> Since all our other services are running in AWS, the obvious choice was DynamoDB – Amazon’s NoSQL database offering. Unfortunately at the time Dynamo didn’t support encryption at rest.
Whoa, that was close. I really don't see why anyone would choose DynamoDB as a general purpose data store, unless they enjoy wasting countless hours finding ways around the limitations it imposes about how data should be stored and accessed. At least that was my (admittedly limited) experience. Postgres is a much better choice.
NoSQL like DynamoDB or Cassandra does make for good general purpose data stores, but you have to work within the concepts of NoSQL: typically, use 1 table with careful choices in partition and sort keys.
It's an epic shift in thinking to go from a schema of 50-60 tables to 1. Almost every dev I've worked with is very new to this.

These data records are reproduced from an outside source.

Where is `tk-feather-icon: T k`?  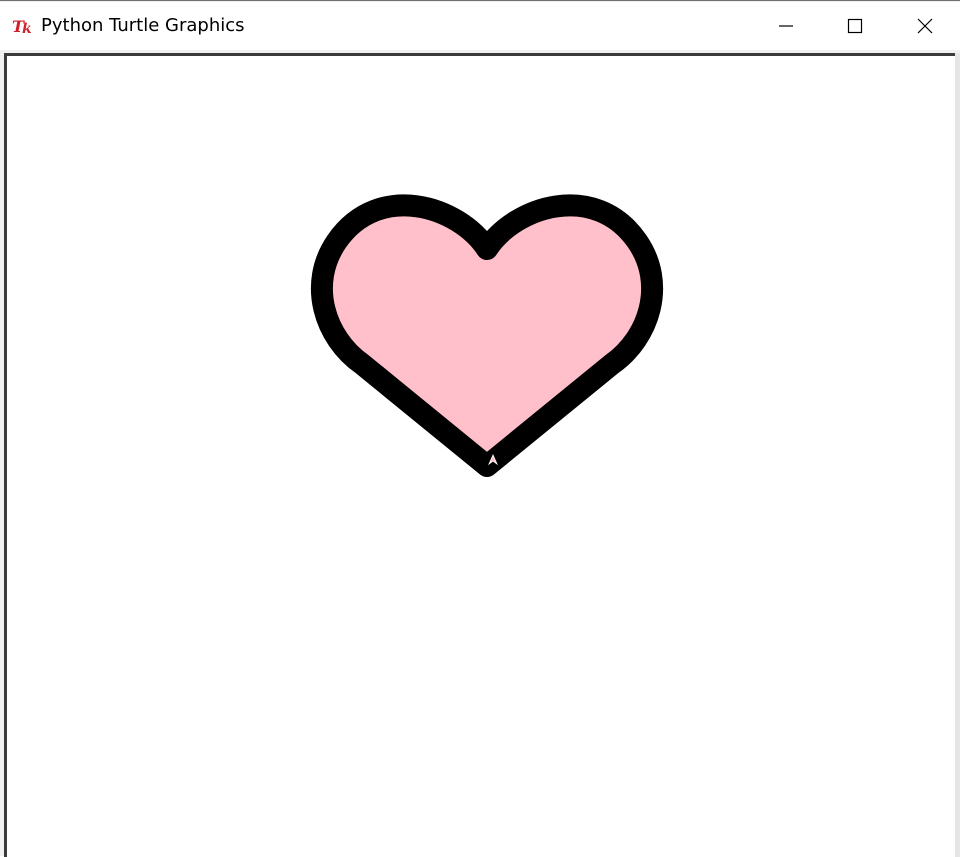
tk-feather-icon: T k is located at coordinates (22, 26).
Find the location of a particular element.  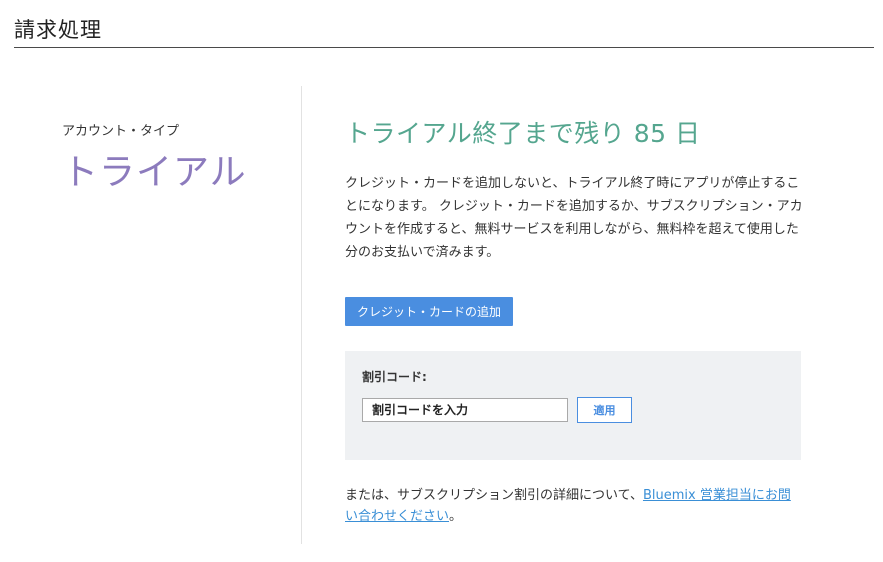

account-type-panel: アカウント・タイプ トライアル is located at coordinates (172, 156).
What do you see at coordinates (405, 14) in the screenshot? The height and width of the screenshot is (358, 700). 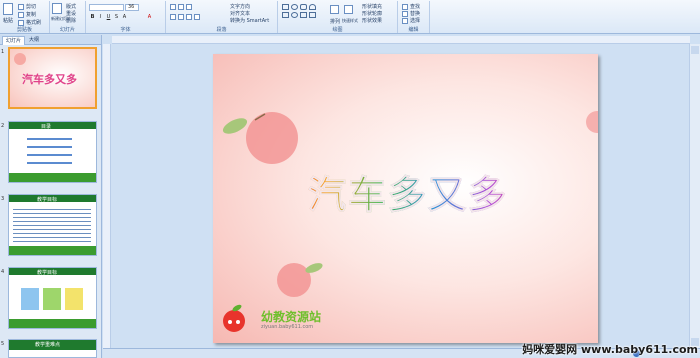 I see `replace-icon` at bounding box center [405, 14].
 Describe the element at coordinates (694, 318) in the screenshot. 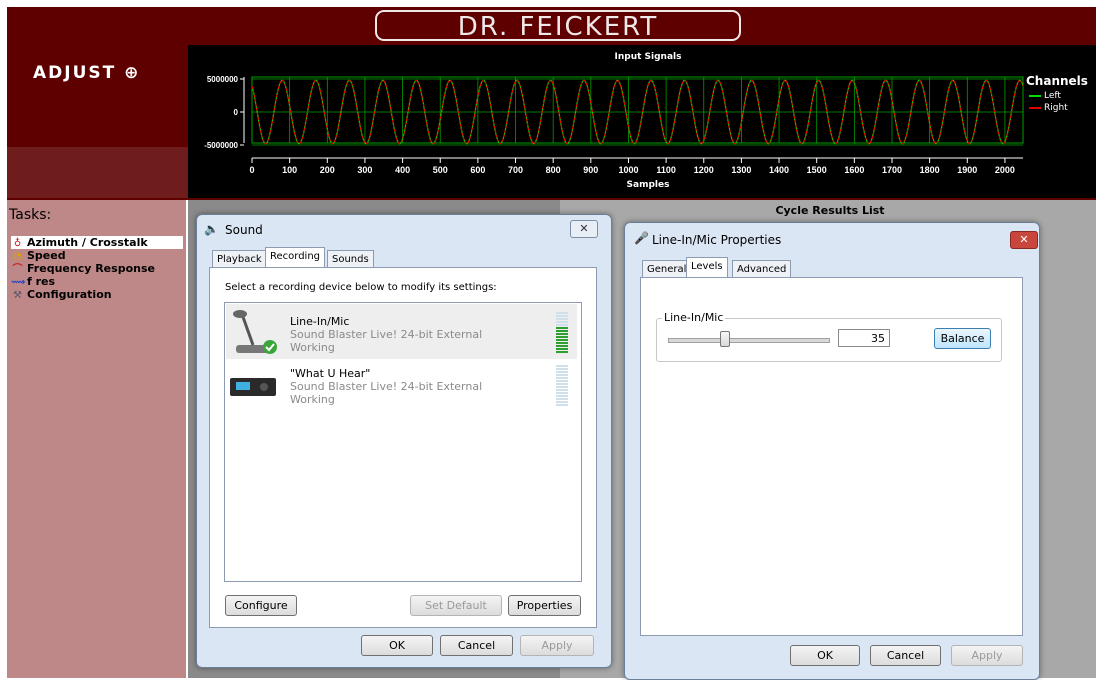

I see `line-in-group-label: Line-In/Mic` at that location.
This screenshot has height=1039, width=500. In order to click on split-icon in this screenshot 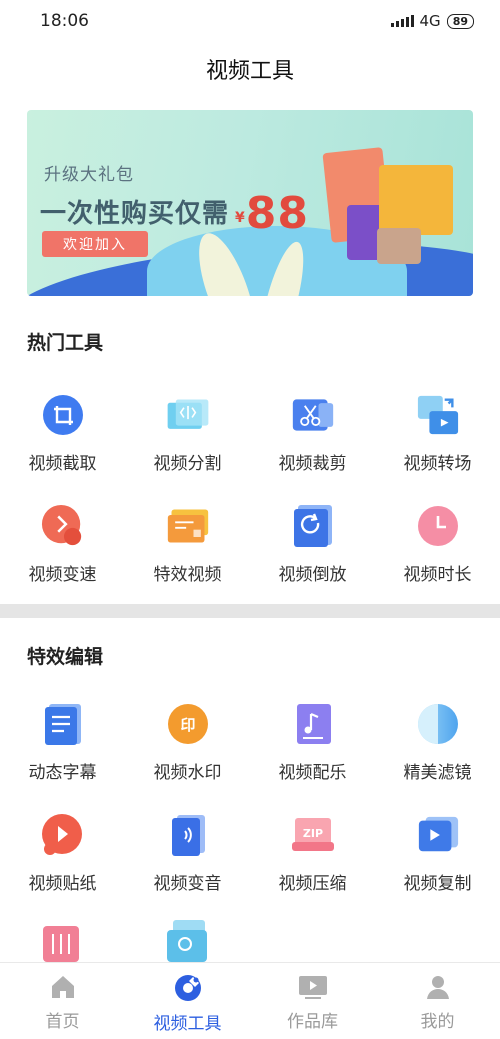, I will do `click(188, 415)`.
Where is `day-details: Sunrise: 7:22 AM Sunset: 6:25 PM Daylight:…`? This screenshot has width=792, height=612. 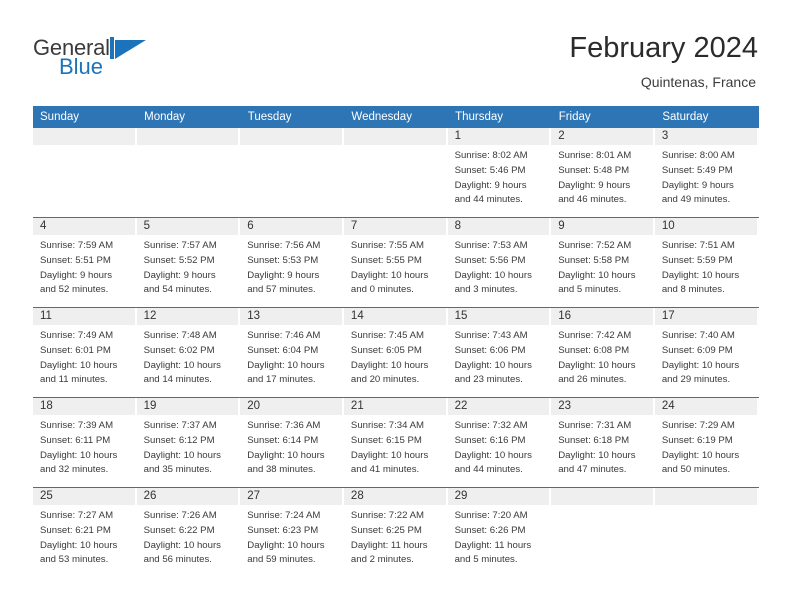 day-details: Sunrise: 7:22 AM Sunset: 6:25 PM Daylight:… is located at coordinates (396, 536).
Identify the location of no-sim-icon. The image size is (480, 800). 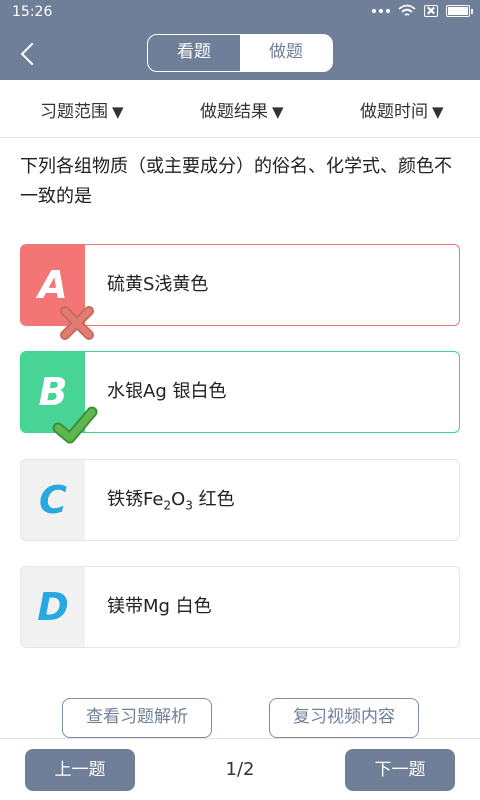
(431, 11).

The #1 sign a dev has no business using NoSQL: They chat about how flexible NoSQL is. Yeah, you can add attributes on the fly but I've found Dynamo to require much more careful planning then RDBMSes. Most devs I've met can understand when they need to use an index. But, almost all of them have issues predicting if their changes will lead to unbalanced requests against partitions.
Anyhow, since you can even connect the PostgreSQL WAL easily to a log stream like Kafka or Kinesis, I'm not sure why you'd ever start with a NoSQL DB, unless you just had master NoSQL data wonks.
Whoa, that was close. I really don't see why anyone would choose DynamoDB as a general purpose data store, unless they enjoy wasting countless hours finding ways around the limitations it imposes about how data should be stored and accessed. At least that was my (admittedly limited) experience. Postgres is a much better choice.